= WHAT TO PRODUCE =
Copy each of the following records word for word.

# START OF RECORDS

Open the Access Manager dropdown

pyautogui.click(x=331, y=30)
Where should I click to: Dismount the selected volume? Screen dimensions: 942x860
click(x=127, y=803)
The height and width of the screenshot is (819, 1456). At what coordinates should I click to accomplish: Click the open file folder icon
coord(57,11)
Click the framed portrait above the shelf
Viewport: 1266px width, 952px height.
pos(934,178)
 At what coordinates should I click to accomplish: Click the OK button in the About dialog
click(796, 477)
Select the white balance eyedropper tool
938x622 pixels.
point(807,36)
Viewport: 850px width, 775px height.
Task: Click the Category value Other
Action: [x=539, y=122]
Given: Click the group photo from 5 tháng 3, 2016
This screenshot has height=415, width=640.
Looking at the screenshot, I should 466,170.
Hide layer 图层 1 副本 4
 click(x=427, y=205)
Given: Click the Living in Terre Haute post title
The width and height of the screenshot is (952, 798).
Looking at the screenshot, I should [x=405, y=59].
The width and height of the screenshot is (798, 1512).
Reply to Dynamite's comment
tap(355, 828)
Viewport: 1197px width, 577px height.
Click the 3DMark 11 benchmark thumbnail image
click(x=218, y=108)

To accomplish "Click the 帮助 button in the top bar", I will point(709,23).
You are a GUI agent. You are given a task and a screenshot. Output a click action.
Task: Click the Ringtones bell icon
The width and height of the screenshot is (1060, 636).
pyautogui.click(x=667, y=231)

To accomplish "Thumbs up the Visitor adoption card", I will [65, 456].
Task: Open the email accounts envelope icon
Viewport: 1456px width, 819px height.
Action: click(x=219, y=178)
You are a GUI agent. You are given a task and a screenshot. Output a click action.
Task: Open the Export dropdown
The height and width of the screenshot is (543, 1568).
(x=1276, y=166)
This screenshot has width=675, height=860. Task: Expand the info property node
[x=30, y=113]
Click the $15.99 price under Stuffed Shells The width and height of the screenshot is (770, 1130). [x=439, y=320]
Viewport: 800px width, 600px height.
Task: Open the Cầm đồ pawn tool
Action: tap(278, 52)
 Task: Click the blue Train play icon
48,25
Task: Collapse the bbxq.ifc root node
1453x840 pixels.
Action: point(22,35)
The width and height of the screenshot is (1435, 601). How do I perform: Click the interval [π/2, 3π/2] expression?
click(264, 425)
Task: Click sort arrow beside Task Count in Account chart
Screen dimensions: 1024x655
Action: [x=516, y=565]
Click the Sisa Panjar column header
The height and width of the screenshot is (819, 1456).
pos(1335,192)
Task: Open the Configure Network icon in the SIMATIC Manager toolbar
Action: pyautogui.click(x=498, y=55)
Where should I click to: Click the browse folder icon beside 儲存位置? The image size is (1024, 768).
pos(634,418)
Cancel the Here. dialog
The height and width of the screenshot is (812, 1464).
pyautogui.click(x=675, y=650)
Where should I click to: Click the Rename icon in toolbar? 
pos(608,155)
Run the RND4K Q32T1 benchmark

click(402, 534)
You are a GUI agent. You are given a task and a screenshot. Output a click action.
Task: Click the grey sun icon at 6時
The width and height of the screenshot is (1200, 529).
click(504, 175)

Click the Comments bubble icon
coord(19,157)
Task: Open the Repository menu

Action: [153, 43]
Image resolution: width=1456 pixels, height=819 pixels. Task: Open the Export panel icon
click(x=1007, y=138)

# END OF RECORDS

= ANSWER =
Open the Access Manager dropdown

pyautogui.click(x=331, y=30)
Where should I click to: Dismount the selected volume? Screen dimensions: 942x860
click(x=127, y=803)
The height and width of the screenshot is (819, 1456). At what coordinates should I click to accomplish: Click the open file folder icon
coord(57,11)
Click the framed portrait above the shelf
Viewport: 1266px width, 952px height.
pos(934,178)
 At what coordinates should I click to accomplish: Click the OK button in the About dialog
click(796, 477)
Select the white balance eyedropper tool
938x622 pixels.
point(807,36)
Viewport: 850px width, 775px height.
Task: Click the Category value Other
Action: [x=539, y=122]
Given: Click the group photo from 5 tháng 3, 2016
This screenshot has height=415, width=640.
Looking at the screenshot, I should 466,170.
Hide layer 图层 1 副本 4
 click(x=427, y=205)
Given: Click the Living in Terre Haute post title
The width and height of the screenshot is (952, 798).
Looking at the screenshot, I should [x=405, y=59].
The width and height of the screenshot is (798, 1512).
Reply to Dynamite's comment
tap(355, 828)
Viewport: 1197px width, 577px height.
Click the 3DMark 11 benchmark thumbnail image
click(x=218, y=108)

To accomplish "Click the 帮助 button in the top bar", I will point(709,23).
You are a GUI agent. You are given a task and a screenshot. Output a click action.
Task: Click the Ringtones bell icon
The width and height of the screenshot is (1060, 636).
pyautogui.click(x=667, y=231)

To accomplish "Thumbs up the Visitor adoption card", I will [65, 456].
Task: Open the email accounts envelope icon
Viewport: 1456px width, 819px height.
Action: click(x=219, y=178)
You are a GUI agent. You are given a task and a screenshot. Output a click action.
Task: Open the Export dropdown
The height and width of the screenshot is (543, 1568).
(x=1276, y=166)
This screenshot has width=675, height=860. Task: Expand the info property node
[x=30, y=113]
Click the $15.99 price under Stuffed Shells The width and height of the screenshot is (770, 1130). [x=439, y=320]
Viewport: 800px width, 600px height.
Task: Open the Cầm đồ pawn tool
Action: tap(278, 52)
 Task: Click the blue Train play icon
48,25
Task: Collapse the bbxq.ifc root node
1453x840 pixels.
Action: point(22,35)
The width and height of the screenshot is (1435, 601). How do I perform: Click the interval [π/2, 3π/2] expression?
click(264, 425)
Task: Click sort arrow beside Task Count in Account chart
Screen dimensions: 1024x655
Action: [x=516, y=565]
Click the Sisa Panjar column header
The height and width of the screenshot is (819, 1456).
pos(1335,192)
Task: Open the Configure Network icon in the SIMATIC Manager toolbar
Action: pyautogui.click(x=498, y=55)
Where should I click to: Click the browse folder icon beside 儲存位置? The image size is (1024, 768).
pos(634,418)
Cancel the Here. dialog
The height and width of the screenshot is (812, 1464).
pyautogui.click(x=675, y=650)
Where should I click to: Click the Rename icon in toolbar? 
pos(608,155)
Run the RND4K Q32T1 benchmark

click(402, 534)
You are a GUI agent. You are given a task and a screenshot. Output a click action.
Task: Click the grey sun icon at 6時
The width and height of the screenshot is (1200, 529).
click(504, 175)

Click the Comments bubble icon
coord(19,157)
Task: Open the Repository menu

Action: [153, 43]
Image resolution: width=1456 pixels, height=819 pixels. Task: Open the Export panel icon
click(x=1007, y=138)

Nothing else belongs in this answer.